After years of living in lofts — first in New York and then in Arlington, Va. — Nicole Lanteri and Aaron Trent were ready for a house and all the amenities that come with it: separate rooms with walls and doors, outdoor spaces, windows with views in different directions.
“But I didn’t want a big house, because it’s just the two of us,” said Ms. Lanteri, 44, the founder of the Washington interior design studio Nicole Lanteri Design. “So that was the challenge, actually: finding a smaller house that was close to the city but that wasn’t a rowhouse, because I wanted windows on all sides.”
It was a tall order, but when they spotted a 1,600-square-foot brick house built in 1938, sitting between a church and a leafy cemetery in the Ashton Heights Historic District of Arlington, they knew it had potential. After touring it, they decided there was no turning back.
“We saw it at 5:00 on a Saturday, and there was beautiful light and a garden,” Ms. Lanteri said. “It had been very well cared for, and there was a shine to it from the get-go. We just fell in love.”
The couple’s real estate agent questioned whether they would be comfortable living next to a cemetery, but they saw the green space as an asset. “It’s a gorgeous, hundred-year-old cemetery that’s an arboretum and has a rose garden,” said Mr. Trent, 46, the chief financial officer of Ms. Lanteri’s firm. “It turned out to be fantastic.”
The couple closed on the house in July 2018, paying $920,000, with plans to put their stamp on it through selective renovations and décor. “Coming from a loft where we only had two doors, I was really excited about having more doors, walls and a closed kitchen,” Ms. Lanteri said. “We cook a lot, so it was actually really nice not to have an open floor plan.”
She wasn’t thrilled with the existing kitchen, so that became her first project. “Our contractor came in and demo-ed it on the day we closed,” she said.
For a new look, she installed a black-and-white terrazzo floor with extra-large marble aggregate from Ann Sacks, lacquered lime-green cabinets and a white marble counter and backsplash cut to fit around the windows.
That project took about six weeks to complete. Then the couple moved in and gradually made more changes. In the living room, they kept the existing architecture but used paint to dramatic effect, coating the walls in dark gray and the fireplace mantel in the same lime green used in the kitchen. Then they stacked books to the ceiling. Above a console that serves as a home bar, they mounted a grid of framed blueprints for the house that Ms. Lanteri had discovered in an old drawer. To modernize the dining room, they added Manuel Canovas wallpaper depicting Paris rooftops and a Patera pendant lamp from Louis Poulsen.
On the lower level, they created a media room next to a bathroom where they spelled out the phrase “Ooh La La” in black-and-white hexagonal mosaic tile, just outside a shower finished in pink penny tile.
“We just wanted to have fun,” Ms.

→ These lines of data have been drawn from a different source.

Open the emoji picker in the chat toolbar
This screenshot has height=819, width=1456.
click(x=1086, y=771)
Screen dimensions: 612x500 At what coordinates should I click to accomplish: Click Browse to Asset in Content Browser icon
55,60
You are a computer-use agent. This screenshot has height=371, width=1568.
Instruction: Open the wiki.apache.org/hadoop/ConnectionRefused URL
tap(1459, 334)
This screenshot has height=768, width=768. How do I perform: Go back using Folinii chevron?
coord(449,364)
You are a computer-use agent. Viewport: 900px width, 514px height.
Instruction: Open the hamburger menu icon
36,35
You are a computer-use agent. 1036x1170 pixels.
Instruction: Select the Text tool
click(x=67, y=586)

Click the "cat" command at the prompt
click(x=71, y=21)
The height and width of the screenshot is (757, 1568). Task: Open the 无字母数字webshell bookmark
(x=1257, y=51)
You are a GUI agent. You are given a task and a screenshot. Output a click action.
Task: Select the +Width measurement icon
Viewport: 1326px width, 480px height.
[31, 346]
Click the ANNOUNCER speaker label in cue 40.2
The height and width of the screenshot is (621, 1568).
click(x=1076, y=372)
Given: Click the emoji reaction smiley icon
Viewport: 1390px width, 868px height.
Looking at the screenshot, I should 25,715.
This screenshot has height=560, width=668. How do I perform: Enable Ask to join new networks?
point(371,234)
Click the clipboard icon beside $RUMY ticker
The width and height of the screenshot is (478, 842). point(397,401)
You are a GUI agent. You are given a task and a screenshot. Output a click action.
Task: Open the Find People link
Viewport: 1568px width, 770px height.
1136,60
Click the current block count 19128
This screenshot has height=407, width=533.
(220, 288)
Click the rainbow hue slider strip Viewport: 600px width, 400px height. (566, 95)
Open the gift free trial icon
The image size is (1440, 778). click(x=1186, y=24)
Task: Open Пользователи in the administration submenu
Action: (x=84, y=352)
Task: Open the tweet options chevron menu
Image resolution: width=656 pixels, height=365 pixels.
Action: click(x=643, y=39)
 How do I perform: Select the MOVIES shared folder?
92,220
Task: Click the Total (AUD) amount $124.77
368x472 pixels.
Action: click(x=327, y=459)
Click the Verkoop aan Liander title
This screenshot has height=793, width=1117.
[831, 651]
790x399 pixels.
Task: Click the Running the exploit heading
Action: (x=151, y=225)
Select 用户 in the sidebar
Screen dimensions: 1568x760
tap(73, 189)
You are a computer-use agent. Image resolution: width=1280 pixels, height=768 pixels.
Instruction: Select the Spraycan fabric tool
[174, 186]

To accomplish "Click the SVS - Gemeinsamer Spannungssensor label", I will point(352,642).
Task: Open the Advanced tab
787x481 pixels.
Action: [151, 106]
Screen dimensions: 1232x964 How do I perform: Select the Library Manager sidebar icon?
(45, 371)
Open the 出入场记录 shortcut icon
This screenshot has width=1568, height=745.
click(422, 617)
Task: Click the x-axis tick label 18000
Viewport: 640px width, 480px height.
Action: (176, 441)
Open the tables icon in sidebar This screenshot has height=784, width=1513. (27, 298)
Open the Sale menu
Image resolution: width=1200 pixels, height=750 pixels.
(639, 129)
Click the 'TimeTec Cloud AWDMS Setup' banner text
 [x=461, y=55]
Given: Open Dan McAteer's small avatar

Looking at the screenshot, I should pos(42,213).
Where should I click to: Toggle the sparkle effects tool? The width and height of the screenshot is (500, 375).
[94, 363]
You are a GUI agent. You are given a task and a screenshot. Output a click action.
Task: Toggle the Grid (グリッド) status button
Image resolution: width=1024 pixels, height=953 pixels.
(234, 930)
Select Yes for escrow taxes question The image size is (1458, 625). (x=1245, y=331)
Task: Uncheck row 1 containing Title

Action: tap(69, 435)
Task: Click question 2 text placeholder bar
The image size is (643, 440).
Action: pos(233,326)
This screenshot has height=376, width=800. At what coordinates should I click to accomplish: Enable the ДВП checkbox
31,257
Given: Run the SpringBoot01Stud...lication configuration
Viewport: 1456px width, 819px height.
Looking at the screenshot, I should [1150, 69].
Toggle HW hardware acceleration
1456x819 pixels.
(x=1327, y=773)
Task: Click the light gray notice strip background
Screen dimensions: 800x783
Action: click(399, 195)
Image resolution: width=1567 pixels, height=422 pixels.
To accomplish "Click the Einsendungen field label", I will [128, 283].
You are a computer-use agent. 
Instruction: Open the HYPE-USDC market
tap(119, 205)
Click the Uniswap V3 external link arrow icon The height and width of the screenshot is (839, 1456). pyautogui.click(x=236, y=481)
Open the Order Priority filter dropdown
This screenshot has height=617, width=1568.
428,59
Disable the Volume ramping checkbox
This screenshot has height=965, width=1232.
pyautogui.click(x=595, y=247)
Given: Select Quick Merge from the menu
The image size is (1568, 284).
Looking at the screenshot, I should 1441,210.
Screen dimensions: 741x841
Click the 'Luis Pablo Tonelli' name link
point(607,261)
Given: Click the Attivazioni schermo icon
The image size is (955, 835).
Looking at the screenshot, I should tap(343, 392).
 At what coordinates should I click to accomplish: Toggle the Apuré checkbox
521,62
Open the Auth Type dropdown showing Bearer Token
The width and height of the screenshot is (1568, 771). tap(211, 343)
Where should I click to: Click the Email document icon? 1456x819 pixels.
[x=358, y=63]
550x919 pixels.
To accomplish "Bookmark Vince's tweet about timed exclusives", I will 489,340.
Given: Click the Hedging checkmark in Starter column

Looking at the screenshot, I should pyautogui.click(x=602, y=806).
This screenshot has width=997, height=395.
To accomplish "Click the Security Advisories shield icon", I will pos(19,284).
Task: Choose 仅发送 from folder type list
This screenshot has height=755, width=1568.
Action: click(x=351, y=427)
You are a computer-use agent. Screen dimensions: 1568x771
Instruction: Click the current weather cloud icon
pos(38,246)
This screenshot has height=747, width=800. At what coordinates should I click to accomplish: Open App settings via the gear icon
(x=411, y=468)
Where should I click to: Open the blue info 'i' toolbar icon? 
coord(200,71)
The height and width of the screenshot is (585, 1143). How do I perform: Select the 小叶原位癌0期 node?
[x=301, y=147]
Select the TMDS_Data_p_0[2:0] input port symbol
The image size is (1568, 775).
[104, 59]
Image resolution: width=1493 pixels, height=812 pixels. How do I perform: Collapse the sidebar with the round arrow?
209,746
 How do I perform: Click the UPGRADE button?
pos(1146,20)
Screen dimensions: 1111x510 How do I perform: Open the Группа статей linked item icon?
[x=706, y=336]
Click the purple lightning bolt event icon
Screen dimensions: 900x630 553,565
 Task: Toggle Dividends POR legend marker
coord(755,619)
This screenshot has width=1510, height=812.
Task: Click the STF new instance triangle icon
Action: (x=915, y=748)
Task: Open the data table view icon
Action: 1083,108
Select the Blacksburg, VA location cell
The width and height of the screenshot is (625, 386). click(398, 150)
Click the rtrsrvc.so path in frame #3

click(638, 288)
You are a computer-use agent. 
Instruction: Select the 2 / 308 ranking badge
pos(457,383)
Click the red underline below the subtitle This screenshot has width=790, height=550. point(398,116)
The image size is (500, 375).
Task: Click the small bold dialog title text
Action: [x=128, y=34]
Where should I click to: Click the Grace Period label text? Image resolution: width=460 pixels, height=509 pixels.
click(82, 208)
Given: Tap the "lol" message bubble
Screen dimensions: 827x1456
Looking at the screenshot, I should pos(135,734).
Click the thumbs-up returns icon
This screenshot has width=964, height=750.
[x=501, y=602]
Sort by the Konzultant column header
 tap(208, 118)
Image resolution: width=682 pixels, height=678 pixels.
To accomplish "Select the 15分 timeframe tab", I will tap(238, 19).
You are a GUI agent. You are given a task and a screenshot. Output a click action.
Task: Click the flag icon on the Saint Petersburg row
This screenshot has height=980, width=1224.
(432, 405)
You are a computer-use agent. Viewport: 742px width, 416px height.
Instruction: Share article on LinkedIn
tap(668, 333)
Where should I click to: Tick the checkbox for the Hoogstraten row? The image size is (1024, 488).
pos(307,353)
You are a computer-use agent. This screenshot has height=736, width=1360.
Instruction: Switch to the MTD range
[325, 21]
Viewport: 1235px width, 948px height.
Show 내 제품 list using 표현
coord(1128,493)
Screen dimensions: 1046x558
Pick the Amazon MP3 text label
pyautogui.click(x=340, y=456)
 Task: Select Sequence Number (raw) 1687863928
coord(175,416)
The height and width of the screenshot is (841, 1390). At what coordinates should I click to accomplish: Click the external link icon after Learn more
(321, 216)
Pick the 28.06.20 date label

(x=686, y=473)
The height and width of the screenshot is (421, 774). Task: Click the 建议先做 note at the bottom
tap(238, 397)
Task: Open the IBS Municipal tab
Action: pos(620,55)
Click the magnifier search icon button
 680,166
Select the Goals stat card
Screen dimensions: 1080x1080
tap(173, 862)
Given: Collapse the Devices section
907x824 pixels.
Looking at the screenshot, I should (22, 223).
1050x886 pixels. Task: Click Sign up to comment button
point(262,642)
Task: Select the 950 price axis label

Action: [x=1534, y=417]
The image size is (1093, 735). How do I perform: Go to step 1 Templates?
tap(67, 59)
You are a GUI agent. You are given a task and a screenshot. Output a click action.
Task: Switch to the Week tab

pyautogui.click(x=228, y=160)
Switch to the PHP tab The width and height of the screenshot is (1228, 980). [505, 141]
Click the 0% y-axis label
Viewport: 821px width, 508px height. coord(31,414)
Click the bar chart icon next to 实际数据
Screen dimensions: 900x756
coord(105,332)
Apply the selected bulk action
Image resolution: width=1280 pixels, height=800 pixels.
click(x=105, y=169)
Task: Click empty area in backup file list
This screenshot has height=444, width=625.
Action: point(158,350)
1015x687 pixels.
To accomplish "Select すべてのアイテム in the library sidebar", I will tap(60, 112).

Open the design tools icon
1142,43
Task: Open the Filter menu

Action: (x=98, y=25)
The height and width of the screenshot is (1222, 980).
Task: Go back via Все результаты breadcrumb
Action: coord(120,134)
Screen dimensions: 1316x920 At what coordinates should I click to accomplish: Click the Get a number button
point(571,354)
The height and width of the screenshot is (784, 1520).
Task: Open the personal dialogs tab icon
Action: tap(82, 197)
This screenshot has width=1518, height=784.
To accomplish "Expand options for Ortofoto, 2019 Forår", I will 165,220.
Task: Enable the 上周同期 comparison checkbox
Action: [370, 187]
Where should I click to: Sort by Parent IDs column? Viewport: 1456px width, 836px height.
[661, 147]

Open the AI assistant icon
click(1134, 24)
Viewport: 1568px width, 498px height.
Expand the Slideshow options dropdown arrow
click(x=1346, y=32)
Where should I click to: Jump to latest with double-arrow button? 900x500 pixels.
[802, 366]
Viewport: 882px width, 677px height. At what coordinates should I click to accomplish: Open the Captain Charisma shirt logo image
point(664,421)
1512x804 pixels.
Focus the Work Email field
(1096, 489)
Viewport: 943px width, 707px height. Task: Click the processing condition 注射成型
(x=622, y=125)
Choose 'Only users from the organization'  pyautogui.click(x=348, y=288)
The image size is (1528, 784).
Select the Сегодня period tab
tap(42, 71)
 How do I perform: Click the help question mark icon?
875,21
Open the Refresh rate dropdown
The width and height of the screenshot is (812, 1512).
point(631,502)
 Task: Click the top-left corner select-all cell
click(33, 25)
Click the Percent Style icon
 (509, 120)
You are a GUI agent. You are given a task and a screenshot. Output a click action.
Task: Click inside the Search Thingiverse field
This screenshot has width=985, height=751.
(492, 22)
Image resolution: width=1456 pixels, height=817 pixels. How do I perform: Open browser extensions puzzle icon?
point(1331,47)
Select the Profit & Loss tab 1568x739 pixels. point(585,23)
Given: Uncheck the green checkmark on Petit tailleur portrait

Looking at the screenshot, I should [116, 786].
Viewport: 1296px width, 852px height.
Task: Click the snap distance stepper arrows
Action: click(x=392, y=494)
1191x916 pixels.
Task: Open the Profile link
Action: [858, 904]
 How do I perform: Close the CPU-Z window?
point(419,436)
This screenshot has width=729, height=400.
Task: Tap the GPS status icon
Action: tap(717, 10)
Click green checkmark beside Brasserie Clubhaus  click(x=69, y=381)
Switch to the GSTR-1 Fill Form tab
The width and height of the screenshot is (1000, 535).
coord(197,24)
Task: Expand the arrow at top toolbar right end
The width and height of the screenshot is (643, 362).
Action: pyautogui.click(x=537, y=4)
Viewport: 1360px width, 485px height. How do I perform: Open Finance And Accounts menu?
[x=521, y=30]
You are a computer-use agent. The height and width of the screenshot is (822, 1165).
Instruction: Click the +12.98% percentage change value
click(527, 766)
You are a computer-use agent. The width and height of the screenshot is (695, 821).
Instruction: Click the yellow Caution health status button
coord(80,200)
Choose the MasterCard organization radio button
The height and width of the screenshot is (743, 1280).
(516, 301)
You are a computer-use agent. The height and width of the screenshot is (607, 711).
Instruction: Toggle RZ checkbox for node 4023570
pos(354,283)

Lanteri said.
They also added graphic black-and-white tile to the walls of a stairwell leading up to the outdoor pea-gravel patio.
Upstairs, they tore out wall-to-wall carpet to reveal hardwood floors, which they refinished before converting one of the rooms into a home office with Cole & Son Woods wallpaper and gallery walls featuring inspirational artworks and mementos. “They’re all of our favorite pieces,” Ms. Lanteri said, “as well as memories of studying abroad, the place we got engaged and art I made as a child.”
Renovating the primary bathroom was the last big job. There, they embraced even more color and pattern, including gold-and-cream ceramic tile resembling damask wallpaper, which they found at Community Forklift, a building materials reuse center; floral House of Hackney wallpaper; and periwinkle paint on the door and shelving.
By the time they were finished, Ms. Lanteri and Mr. Trent had spent about $200,000. Now, living in a house rather than a loft seems “even better than we could have imagined,” she said.
Although they couldn’t have predicted the pandemic, the timing of their move was fortuitous.
“With the way the world has changed with Covid, and more remote work, being able to work on the porch or just move through the house at different times of day is fantastic,” Mr. Trent said. “We’ve got the porch, we have the deck, we have the front yard and the backyard. It’s really cool.”